# Your instructions
Pick out every line of the listing below that contains the word "entry".

# Supplied material
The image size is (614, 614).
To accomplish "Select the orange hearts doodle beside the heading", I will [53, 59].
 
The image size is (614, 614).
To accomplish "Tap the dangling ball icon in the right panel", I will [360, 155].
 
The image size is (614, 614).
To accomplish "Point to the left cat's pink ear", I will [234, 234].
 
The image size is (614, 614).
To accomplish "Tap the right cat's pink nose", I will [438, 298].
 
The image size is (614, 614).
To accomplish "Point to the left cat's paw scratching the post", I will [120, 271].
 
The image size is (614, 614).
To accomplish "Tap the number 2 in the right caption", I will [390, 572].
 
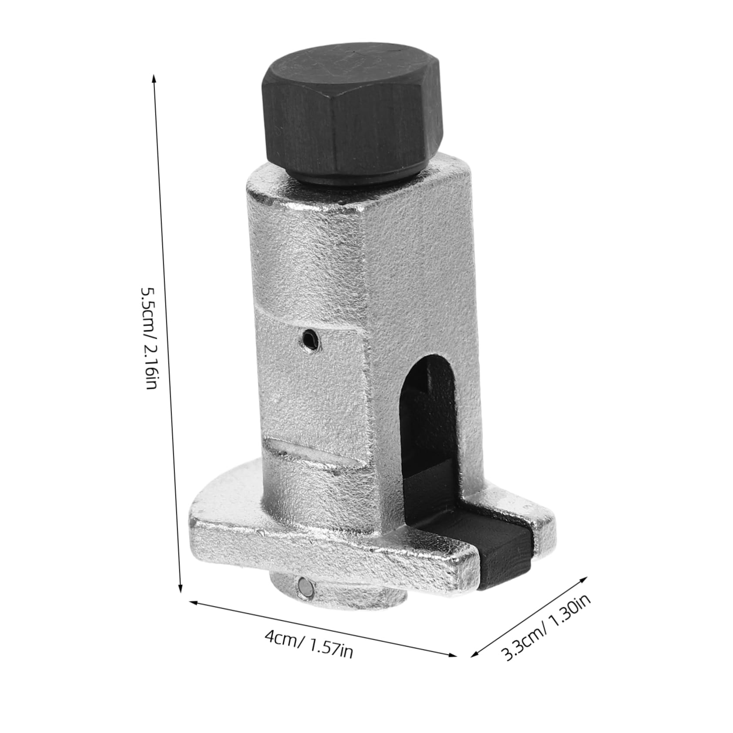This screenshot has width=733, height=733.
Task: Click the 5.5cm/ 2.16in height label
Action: coord(148,337)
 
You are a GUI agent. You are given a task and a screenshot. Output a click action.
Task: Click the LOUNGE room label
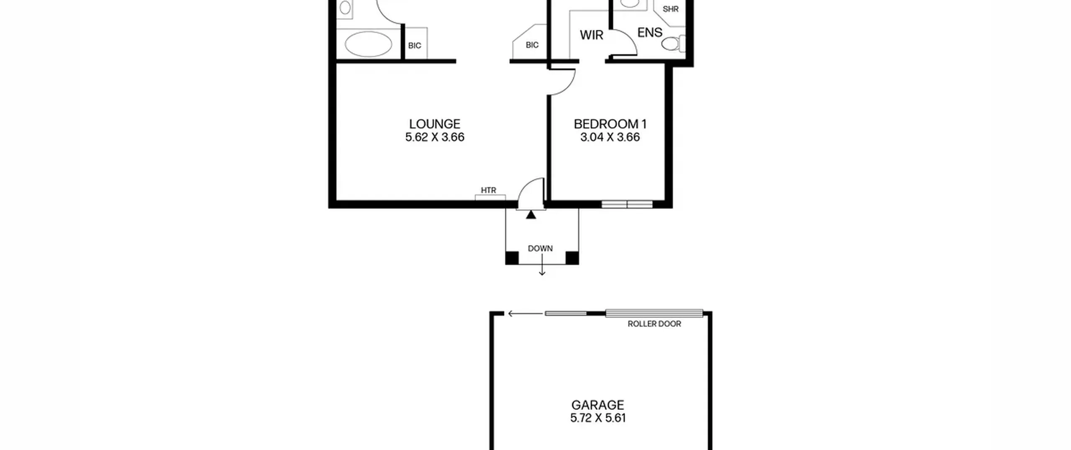coord(435,124)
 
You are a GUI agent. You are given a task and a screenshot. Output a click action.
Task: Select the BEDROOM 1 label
coord(610,124)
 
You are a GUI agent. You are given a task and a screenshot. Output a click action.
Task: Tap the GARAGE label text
coord(598,405)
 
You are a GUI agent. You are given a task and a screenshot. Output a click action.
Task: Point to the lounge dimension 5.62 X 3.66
coord(435,137)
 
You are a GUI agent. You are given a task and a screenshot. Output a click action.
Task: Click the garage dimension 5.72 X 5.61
coord(598,418)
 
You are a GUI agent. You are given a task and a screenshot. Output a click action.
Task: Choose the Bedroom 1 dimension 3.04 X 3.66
coord(610,137)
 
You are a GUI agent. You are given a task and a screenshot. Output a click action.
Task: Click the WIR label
coord(592,35)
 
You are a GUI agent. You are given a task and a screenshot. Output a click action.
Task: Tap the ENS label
coord(650,32)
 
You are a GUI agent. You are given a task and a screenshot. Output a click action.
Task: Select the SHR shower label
coord(671,9)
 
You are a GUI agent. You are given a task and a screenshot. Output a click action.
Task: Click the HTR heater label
coord(488,190)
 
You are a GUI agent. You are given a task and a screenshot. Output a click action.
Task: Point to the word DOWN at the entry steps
coord(540,248)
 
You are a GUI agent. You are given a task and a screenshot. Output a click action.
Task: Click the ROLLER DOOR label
coord(654,324)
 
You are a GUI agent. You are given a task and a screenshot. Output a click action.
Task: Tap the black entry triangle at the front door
coord(531,215)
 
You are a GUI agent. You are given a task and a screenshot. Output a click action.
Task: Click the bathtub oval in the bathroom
coord(369,44)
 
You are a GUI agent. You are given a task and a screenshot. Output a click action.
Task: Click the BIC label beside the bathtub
coord(415,45)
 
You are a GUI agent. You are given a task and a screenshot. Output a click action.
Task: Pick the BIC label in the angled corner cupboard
coord(532,45)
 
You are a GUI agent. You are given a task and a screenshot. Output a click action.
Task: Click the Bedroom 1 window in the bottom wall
coord(627,204)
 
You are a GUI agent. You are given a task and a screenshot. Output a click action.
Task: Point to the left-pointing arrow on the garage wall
coord(525,314)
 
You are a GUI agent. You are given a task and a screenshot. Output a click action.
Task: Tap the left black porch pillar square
coord(512,258)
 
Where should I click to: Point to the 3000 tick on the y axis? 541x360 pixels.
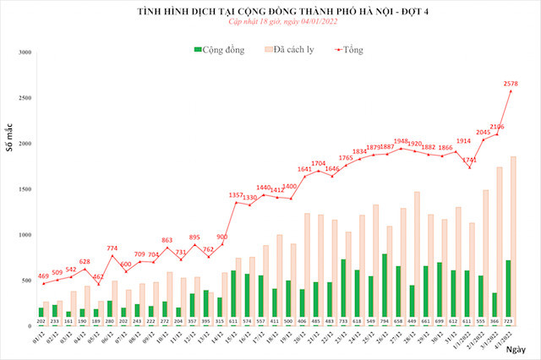pyautogui.click(x=25, y=52)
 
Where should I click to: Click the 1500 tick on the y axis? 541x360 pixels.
pyautogui.click(x=25, y=188)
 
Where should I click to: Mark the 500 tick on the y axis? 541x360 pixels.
pyautogui.click(x=27, y=280)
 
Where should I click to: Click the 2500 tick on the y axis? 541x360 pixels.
pyautogui.click(x=25, y=98)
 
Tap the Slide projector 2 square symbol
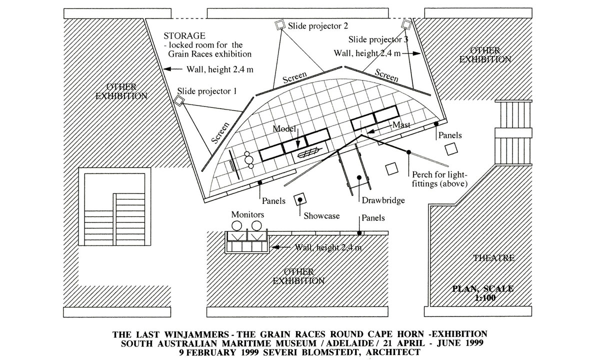(280, 25)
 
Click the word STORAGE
(184, 36)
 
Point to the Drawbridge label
(382, 201)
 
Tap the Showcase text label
(322, 216)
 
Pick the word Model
(284, 128)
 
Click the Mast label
(402, 125)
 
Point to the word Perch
(423, 175)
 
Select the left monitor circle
(238, 226)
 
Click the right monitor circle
(257, 226)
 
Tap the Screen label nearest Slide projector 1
(220, 133)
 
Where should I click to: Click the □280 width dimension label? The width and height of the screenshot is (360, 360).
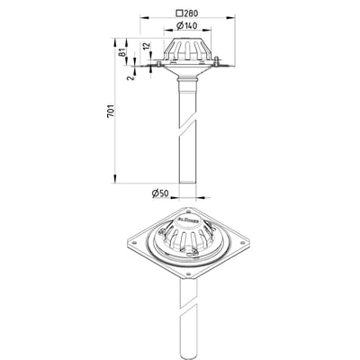[188, 14]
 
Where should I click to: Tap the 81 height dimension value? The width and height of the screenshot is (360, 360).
[122, 52]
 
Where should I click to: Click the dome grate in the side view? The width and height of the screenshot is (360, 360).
[188, 50]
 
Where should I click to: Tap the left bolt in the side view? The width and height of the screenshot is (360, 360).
[158, 64]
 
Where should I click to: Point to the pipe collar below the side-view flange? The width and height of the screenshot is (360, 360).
[188, 85]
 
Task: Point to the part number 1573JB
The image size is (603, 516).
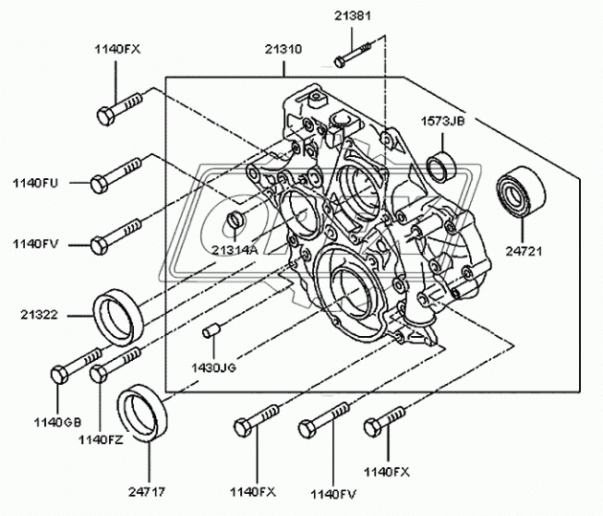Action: (443, 122)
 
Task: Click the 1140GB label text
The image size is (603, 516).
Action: (58, 422)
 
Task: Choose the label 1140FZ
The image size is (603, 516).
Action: (101, 438)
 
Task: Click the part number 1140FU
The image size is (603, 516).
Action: (35, 181)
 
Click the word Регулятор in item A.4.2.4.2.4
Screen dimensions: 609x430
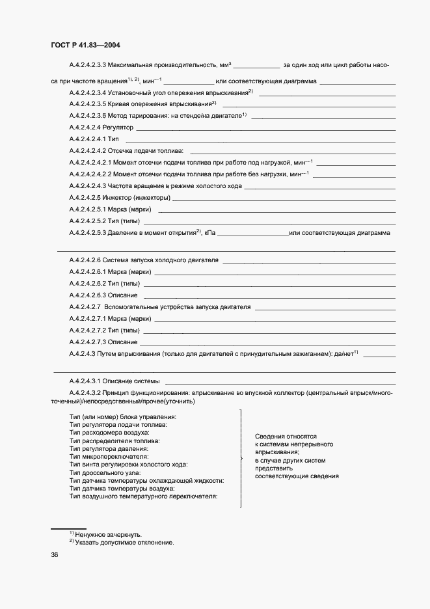click(118, 128)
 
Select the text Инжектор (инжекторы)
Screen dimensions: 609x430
click(139, 197)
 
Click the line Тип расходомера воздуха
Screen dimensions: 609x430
click(109, 432)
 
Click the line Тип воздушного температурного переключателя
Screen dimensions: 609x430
click(142, 496)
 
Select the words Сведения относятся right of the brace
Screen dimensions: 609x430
click(285, 437)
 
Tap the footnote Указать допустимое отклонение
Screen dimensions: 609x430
click(124, 542)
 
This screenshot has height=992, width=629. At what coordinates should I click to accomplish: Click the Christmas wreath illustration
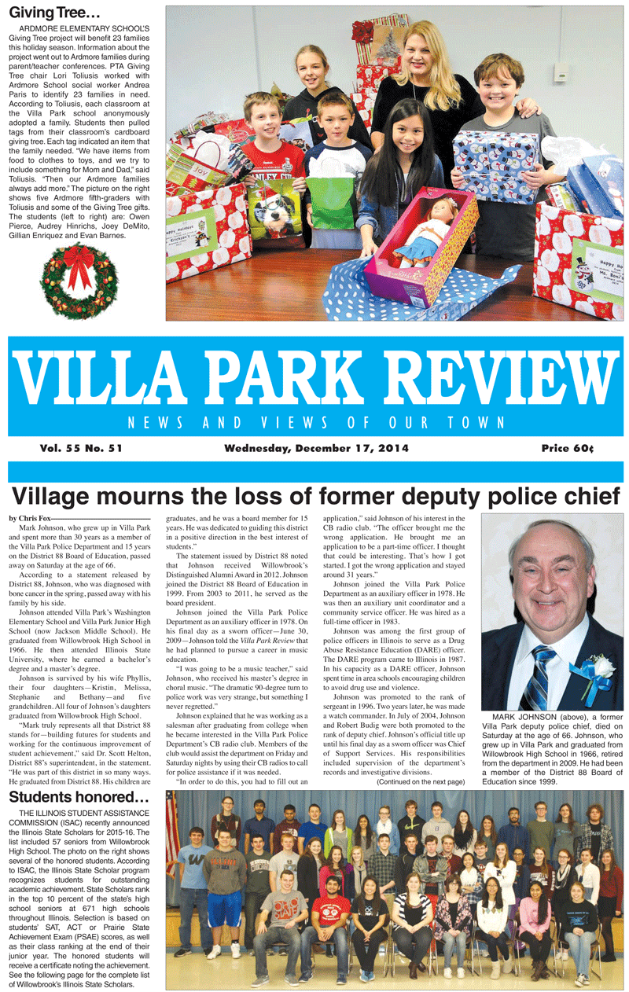click(x=79, y=280)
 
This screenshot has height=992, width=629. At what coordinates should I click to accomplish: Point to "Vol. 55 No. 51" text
click(x=84, y=448)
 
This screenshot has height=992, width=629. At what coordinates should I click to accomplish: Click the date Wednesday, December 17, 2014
click(x=316, y=448)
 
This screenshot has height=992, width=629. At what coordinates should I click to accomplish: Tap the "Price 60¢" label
click(x=567, y=448)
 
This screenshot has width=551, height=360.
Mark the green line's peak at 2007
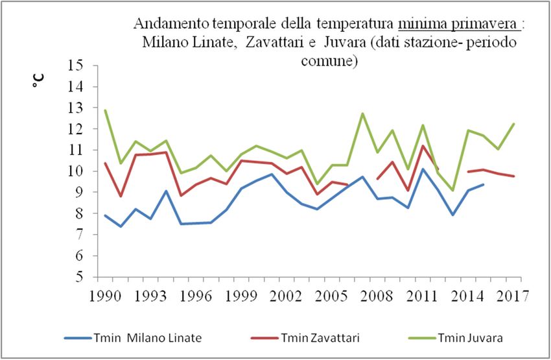[362, 114]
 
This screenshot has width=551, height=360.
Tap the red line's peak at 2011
[423, 145]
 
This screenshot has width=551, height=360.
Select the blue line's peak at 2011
[423, 169]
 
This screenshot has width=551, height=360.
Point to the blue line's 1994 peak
[166, 191]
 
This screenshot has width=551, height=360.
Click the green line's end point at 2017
[513, 124]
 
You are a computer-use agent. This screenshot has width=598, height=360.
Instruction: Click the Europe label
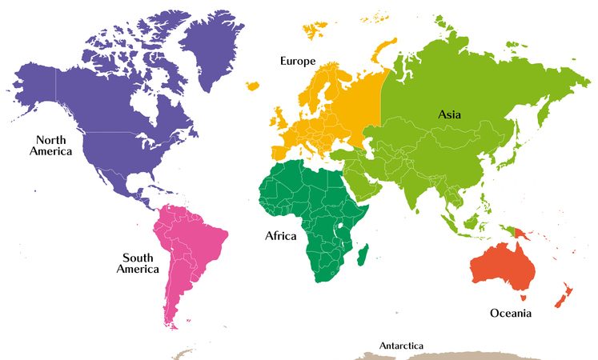(x=297, y=61)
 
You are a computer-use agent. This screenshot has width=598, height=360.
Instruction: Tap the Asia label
(x=449, y=114)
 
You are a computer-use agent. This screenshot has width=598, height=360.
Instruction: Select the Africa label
(x=280, y=236)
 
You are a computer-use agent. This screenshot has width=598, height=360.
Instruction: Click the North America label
(x=51, y=145)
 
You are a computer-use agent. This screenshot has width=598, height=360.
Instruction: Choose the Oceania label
(x=510, y=313)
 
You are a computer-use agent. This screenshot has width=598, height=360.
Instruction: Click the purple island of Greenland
(x=212, y=48)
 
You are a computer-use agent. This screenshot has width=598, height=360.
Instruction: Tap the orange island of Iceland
(x=255, y=85)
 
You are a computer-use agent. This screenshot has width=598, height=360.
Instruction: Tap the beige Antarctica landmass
(x=448, y=354)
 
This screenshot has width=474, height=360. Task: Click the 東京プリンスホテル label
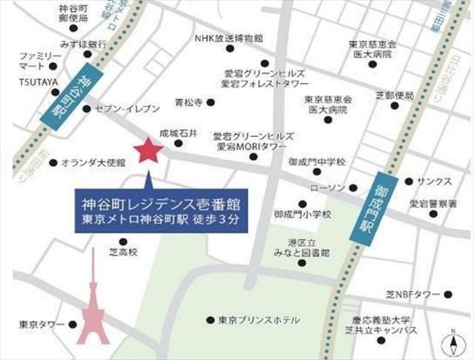pos(259,321)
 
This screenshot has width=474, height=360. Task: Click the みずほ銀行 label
pos(84,43)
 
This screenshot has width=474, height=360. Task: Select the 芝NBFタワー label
pos(421,294)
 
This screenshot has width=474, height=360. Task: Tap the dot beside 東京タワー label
pos(72,324)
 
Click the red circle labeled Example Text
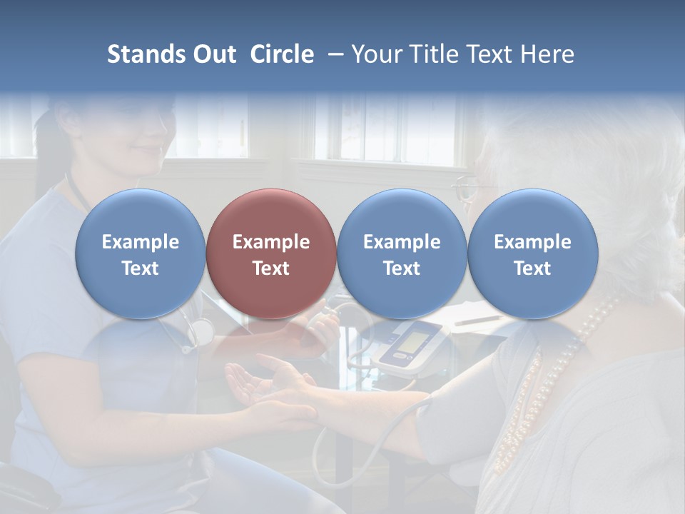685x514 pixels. coord(271,253)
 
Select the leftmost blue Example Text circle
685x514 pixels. coord(141,253)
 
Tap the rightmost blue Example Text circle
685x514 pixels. coord(532,253)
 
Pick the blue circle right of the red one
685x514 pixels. coord(402,253)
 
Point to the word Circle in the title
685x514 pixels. coord(282,54)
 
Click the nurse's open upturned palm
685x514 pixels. coord(246,386)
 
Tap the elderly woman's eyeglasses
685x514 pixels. coord(465,187)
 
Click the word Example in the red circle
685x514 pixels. coord(271,242)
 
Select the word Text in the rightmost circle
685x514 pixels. coord(532,268)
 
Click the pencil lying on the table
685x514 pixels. coord(477,319)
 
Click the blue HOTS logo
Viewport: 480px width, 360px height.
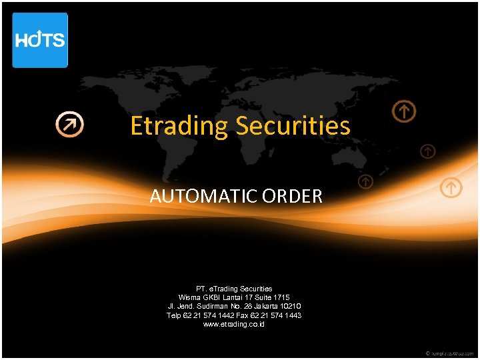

# Result of this task
Task: Point to the word DOWN at the entry steps
Task: Tap the black entry triangle at the front door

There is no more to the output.